The rate of drug-induced deaths in Ireland is the third highest in Europe and stands at four times the EU rate, according to a new report.
The report by the European Monitoring Centre for Drugs and Drugs Addiction (EMCDD), published yesterday, shows Ireland had a rate of 70.5 deaths per million population in 2011 compared with an EU rate of 17.1 deaths per million.
Ireland recorded the third highest rate after Estonia (190.8 per million) and Norway (75.9 per million).
A total of 2,195 illicit drug-induced deaths were recorded in Ireland in the 14-year period between 1998 and 2011.
Senior researcher with the Health Research Board Suzi Lyons noted that, following an overall decrease in such deaths between 2009 and 2010 (when they fell from 216 to 172) the figure increased to 220 in 2011. Heroin decrease A decrease in heroin- and cocaine-related deaths has coincided with a rise in non-heroin opiate-related deaths, involving for example methadone, codeine and other prescription opiates.
Tony Geoghegan, chief executive of Merchants Quay Ireland, a national voluntary organisation which provides treatment services for homeless people and drug users, pointed out that the 220 drug-induced deaths in 2011 outstripped the 186 road deaths recorded the same year.
Despite this, he said, there was complacency around the issue. Treatment options in Ireland were too narrow. “The range of treatment modalities that are offered here are very much a one-size-fits-all methadone-treatment approach . . . rather than trying to tailor programmes to people’s needs as they do in other jurisdictions,” he said.
Yesterday’s EMCDD report, which covers the 28 EU member states , Turkey and Norway, shows that a quarter of Irish people aged between 15 and 64 had tried cannabis, with 6 per cent saying they had taken the drug within the year prior to the survey.
A third of young adults (aged 15 to 34) had taken cannabis at some stage, with 10.3 per cent saying they had done so within the previous year.
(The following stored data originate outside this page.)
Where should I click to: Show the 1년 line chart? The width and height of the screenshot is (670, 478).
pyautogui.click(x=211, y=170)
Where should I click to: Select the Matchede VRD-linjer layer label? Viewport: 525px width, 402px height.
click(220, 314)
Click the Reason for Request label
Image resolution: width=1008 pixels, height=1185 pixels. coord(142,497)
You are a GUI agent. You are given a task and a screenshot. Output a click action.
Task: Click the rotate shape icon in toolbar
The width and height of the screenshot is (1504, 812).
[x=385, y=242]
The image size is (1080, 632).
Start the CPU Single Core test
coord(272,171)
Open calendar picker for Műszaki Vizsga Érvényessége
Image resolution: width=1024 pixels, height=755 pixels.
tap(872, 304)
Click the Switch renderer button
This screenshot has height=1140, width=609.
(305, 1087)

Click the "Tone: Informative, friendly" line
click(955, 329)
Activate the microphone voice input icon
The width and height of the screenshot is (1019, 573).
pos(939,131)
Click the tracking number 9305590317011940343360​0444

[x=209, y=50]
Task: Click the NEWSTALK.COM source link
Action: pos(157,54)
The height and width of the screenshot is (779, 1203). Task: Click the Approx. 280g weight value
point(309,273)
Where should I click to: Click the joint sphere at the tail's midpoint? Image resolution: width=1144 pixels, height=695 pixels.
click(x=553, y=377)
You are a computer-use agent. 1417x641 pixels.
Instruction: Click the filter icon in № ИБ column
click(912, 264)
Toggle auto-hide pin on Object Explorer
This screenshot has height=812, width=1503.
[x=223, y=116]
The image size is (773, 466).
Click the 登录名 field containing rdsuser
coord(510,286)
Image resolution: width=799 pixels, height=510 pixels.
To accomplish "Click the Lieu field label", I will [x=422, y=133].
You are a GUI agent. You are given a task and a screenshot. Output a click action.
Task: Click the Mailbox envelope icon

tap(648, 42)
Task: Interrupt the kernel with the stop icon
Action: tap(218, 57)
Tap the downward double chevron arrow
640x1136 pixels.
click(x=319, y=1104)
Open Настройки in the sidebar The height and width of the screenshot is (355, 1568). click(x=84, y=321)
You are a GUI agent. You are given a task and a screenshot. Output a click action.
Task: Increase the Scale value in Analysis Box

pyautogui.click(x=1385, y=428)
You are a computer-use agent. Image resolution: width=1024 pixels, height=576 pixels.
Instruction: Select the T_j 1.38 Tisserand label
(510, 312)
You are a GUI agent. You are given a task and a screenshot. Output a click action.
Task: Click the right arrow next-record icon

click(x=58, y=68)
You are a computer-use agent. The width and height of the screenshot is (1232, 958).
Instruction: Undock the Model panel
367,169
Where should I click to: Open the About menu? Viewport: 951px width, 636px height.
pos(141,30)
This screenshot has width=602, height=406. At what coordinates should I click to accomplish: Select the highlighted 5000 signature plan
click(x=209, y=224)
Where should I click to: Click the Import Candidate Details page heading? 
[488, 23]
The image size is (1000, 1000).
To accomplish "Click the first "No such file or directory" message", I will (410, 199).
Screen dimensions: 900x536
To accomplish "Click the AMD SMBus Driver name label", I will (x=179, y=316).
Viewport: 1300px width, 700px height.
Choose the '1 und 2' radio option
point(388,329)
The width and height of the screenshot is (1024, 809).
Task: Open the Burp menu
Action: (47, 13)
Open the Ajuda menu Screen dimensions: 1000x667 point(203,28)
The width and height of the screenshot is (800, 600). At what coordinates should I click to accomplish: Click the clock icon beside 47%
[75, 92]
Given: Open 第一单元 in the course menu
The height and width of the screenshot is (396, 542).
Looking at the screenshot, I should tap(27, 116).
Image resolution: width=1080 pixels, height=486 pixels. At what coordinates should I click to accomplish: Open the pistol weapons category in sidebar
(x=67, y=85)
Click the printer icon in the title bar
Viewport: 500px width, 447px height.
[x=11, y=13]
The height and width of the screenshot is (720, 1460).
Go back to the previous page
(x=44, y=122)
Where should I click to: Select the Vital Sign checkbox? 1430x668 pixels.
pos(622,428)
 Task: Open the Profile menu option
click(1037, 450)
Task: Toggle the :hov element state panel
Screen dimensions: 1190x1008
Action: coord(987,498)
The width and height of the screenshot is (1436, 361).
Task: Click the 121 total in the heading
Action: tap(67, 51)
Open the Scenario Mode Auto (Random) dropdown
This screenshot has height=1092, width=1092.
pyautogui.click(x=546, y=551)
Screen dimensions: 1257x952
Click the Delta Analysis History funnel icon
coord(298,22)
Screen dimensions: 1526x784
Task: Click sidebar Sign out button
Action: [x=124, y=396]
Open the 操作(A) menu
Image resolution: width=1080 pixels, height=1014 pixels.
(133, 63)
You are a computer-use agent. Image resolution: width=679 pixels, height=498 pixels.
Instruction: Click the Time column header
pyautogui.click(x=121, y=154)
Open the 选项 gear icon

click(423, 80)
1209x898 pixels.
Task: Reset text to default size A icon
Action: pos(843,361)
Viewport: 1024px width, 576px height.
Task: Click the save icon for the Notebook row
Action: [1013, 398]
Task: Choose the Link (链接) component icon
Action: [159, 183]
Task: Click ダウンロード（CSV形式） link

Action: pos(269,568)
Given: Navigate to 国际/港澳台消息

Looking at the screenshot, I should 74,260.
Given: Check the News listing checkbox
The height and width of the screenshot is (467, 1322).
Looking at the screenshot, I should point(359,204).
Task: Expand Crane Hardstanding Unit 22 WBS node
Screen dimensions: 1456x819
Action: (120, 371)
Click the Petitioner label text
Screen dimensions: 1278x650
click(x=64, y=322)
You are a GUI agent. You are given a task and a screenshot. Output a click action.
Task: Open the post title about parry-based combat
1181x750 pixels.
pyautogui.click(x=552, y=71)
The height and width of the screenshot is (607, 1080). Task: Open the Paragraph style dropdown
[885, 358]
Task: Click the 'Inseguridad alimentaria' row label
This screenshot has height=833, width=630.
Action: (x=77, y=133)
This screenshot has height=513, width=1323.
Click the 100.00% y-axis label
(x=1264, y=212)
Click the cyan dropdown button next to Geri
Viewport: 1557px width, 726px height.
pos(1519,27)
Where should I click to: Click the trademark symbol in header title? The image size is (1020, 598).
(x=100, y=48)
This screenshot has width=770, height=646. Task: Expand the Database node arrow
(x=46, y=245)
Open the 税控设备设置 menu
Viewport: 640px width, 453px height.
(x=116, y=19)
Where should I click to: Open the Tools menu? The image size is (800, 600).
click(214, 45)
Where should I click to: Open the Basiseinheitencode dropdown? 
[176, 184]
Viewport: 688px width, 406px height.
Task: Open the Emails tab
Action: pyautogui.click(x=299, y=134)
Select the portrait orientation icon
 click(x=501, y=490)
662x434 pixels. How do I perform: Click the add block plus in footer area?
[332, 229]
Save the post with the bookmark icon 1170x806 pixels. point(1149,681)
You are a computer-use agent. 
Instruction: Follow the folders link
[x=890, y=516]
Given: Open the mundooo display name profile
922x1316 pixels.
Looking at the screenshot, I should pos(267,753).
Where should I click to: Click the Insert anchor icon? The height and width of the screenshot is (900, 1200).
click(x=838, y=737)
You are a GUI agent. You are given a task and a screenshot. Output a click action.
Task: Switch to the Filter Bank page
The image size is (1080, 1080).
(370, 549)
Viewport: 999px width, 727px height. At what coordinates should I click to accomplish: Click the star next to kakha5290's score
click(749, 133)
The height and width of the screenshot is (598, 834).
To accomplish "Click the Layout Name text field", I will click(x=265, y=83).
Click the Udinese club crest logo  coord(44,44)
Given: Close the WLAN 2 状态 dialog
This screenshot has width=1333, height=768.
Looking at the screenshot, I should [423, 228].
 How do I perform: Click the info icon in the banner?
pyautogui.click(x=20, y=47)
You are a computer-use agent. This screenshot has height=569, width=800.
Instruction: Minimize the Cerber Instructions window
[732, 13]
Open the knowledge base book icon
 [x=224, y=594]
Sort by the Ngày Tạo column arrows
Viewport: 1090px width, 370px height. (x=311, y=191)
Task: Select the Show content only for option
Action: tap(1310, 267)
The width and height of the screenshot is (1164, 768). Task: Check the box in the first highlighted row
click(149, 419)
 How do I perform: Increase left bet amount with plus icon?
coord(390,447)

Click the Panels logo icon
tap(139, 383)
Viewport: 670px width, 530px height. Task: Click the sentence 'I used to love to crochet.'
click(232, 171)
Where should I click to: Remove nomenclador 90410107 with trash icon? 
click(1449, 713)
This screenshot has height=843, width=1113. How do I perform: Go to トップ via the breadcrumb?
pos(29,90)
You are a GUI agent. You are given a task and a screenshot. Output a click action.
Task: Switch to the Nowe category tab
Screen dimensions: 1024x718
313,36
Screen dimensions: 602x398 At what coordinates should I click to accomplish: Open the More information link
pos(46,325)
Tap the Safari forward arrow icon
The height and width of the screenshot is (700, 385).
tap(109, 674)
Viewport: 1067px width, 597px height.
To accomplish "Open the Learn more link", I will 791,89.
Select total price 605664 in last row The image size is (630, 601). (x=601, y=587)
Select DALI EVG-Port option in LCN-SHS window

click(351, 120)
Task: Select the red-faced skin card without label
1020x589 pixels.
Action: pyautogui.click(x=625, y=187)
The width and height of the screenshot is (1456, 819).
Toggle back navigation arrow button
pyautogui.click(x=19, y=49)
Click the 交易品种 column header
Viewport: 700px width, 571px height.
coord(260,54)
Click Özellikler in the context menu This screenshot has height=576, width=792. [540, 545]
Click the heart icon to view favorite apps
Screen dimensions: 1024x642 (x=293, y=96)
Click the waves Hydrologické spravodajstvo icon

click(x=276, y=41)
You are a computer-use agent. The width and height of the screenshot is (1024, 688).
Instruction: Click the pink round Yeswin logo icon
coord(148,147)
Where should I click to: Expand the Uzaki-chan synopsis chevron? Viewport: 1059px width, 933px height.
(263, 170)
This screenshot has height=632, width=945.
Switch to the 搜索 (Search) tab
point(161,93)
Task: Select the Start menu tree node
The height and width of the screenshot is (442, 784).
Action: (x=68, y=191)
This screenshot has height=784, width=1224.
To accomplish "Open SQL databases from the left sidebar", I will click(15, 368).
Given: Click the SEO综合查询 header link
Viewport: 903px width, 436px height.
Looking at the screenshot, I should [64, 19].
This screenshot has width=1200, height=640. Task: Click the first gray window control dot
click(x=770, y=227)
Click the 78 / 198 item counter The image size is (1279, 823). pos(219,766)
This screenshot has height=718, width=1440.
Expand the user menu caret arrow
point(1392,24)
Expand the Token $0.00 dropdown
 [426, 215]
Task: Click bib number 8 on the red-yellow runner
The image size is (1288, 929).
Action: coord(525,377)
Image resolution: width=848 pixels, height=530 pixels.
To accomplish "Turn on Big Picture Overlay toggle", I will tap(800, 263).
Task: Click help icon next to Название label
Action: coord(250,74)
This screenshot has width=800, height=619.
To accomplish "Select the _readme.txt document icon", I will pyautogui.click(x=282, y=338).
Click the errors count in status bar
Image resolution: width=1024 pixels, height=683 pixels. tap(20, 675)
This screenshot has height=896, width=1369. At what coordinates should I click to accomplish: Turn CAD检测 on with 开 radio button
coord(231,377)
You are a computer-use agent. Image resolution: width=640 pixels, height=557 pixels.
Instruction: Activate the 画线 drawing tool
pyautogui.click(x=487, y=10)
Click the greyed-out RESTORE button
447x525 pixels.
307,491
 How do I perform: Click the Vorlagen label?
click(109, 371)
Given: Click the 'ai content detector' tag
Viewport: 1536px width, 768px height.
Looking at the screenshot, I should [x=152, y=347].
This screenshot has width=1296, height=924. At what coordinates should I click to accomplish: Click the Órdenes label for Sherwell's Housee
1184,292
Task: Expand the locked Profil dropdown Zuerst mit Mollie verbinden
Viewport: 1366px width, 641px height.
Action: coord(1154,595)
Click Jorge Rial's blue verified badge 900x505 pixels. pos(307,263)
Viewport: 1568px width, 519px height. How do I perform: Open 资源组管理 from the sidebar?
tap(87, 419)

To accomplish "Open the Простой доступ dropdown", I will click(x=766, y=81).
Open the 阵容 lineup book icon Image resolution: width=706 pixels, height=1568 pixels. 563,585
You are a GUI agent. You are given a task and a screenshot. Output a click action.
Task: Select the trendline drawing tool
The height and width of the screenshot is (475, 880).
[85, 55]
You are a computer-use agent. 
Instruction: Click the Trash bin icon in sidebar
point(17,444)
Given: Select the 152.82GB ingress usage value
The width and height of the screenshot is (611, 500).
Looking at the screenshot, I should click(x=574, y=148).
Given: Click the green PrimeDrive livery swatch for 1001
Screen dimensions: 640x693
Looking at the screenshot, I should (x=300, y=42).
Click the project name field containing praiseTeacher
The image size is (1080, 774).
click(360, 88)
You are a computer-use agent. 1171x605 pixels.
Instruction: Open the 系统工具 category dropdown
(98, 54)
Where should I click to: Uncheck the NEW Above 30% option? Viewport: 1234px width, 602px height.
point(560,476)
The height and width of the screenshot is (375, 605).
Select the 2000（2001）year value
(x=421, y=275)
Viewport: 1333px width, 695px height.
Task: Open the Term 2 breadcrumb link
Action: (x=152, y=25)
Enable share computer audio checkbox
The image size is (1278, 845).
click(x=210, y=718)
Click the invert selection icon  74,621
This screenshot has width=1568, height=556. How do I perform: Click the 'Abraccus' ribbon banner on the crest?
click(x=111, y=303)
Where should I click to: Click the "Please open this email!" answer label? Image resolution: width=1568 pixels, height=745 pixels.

Ireland featured third in a list of countries for cocaine prevalence, with 6.8 per cent of the population having taken the drug at some point in their lives, while the rate of 15- to 64-year-olds who said they had taken cocaine within the past year stood at 1.5 per cent.
Ireland was second only to the UK for ecstasy use with 6.9 per cent of 15- to 64-year-olds saying they had tried the drug. However, just 0.5 per cent said they had done so within the past year.